-- Entries --
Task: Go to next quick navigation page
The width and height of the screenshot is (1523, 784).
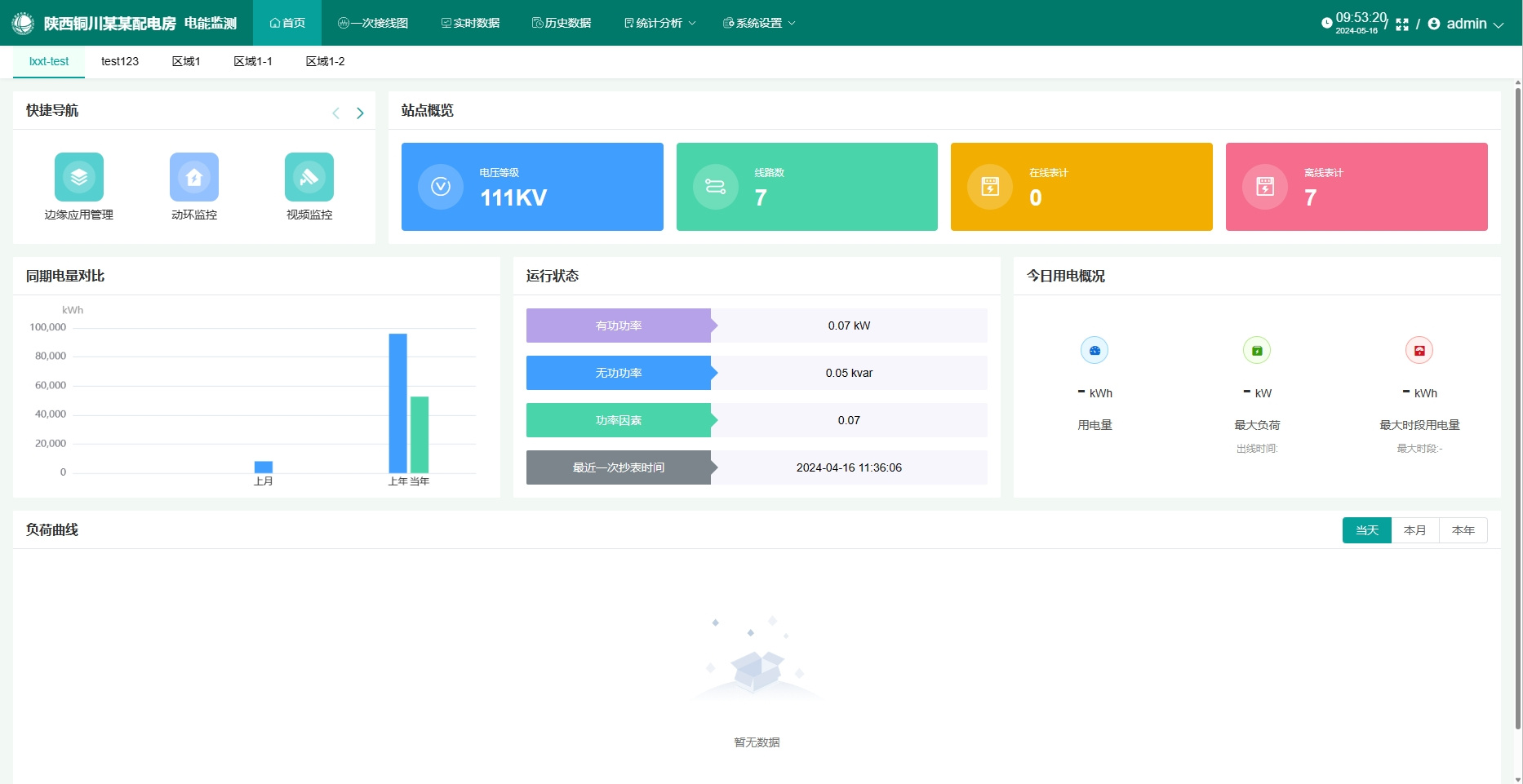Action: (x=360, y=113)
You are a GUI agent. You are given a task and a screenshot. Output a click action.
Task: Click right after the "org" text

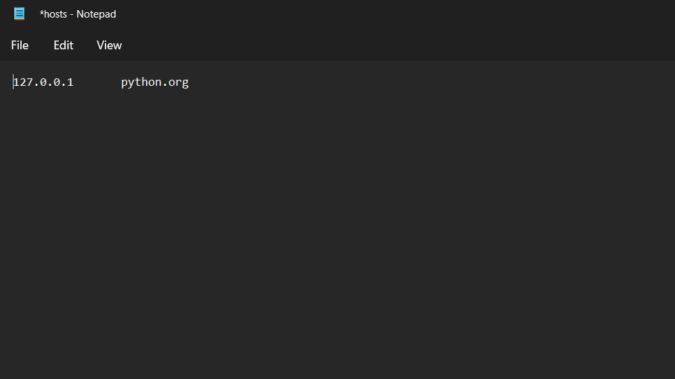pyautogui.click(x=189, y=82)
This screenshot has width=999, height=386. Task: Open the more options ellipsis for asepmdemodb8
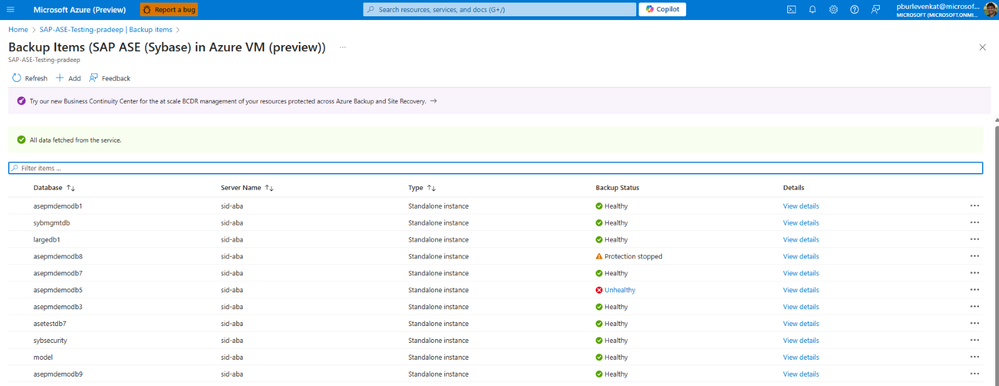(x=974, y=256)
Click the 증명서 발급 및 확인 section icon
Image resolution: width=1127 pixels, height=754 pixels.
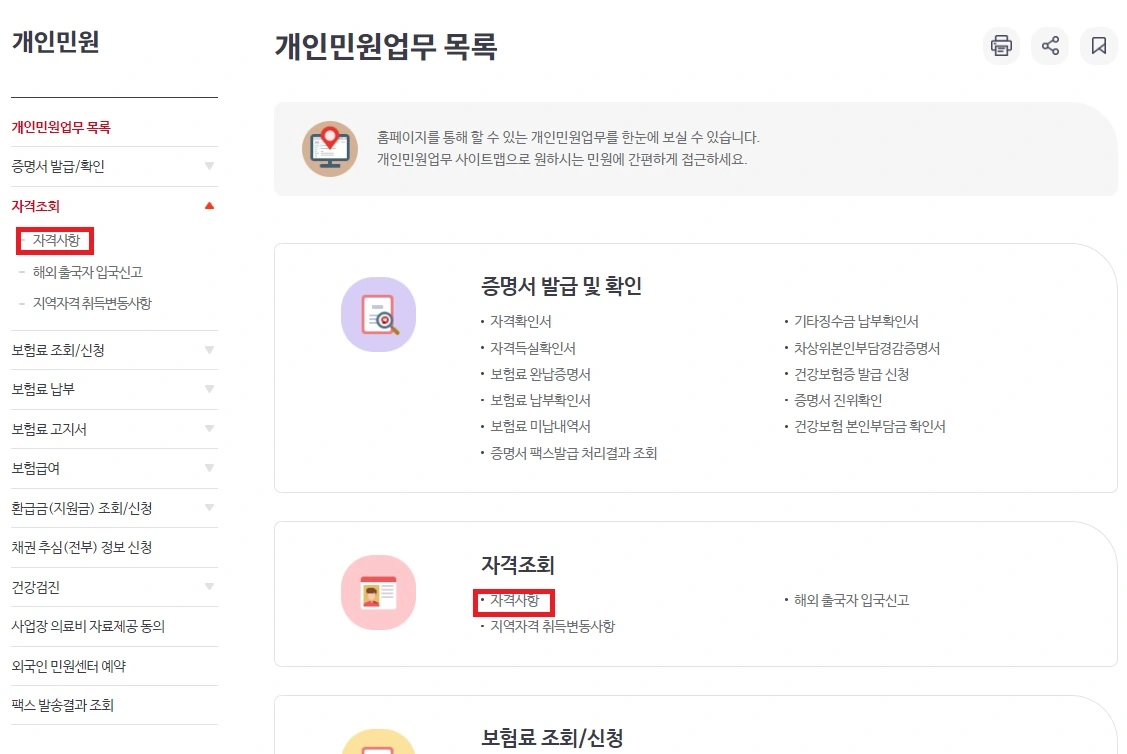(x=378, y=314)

* * *

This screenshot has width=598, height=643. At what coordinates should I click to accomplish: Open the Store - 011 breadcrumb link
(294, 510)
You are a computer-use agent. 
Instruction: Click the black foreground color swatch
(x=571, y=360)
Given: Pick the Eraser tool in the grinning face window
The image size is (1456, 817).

==

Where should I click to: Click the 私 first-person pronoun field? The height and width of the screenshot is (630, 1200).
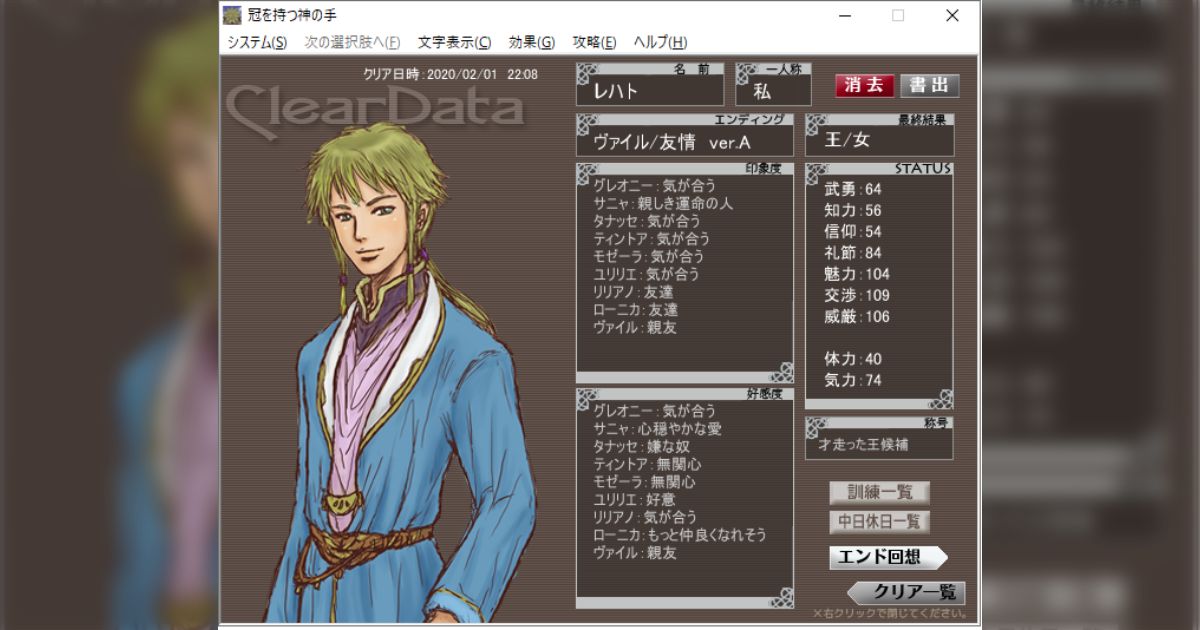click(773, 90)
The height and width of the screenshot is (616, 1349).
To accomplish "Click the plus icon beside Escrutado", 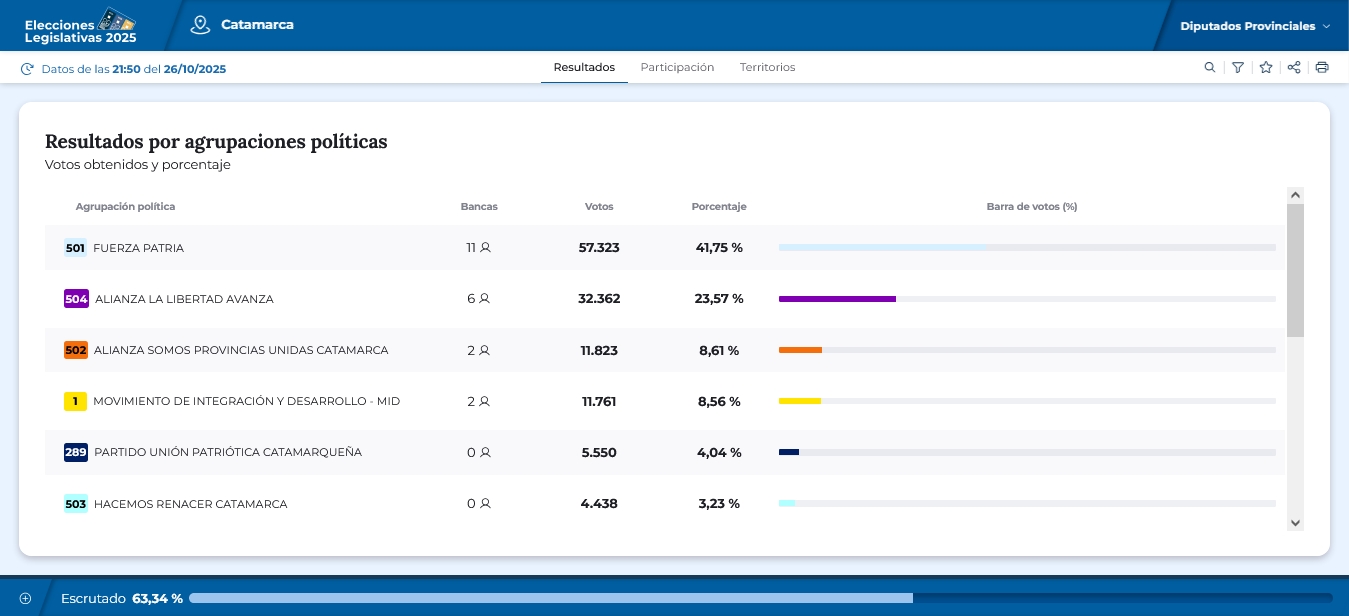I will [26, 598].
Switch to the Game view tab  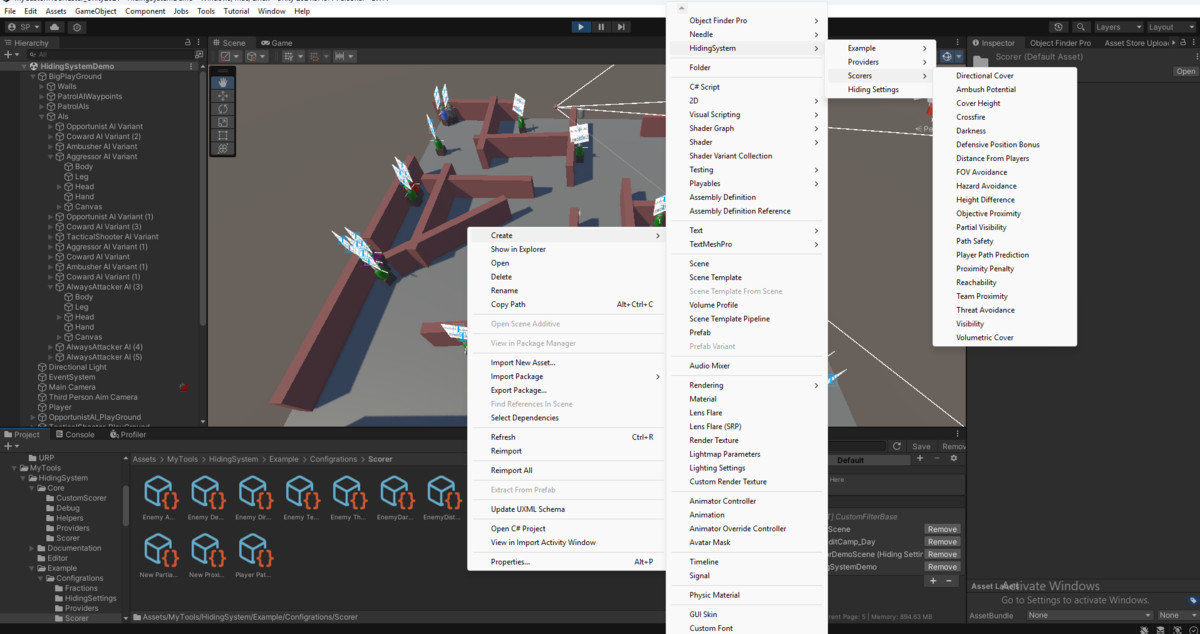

-- Exercise objective --
Copy out the listing lines verbatim, everything from the line containing "You are a GUI" down to the line containing "(x=378, y=314)", both included. Leave the pictures out of your answer.

-- Expected answer --
You are a GUI agent. You are given a task and a screenshot. Output a click action.
Task: Click right after the "org" text

pyautogui.click(x=189, y=82)
This screenshot has width=999, height=386. Task: Open the more options ellipsis for asepmdemodb8
(x=974, y=256)
Click the 증명서 발급 및 확인 section icon
Image resolution: width=1127 pixels, height=754 pixels.
(x=378, y=314)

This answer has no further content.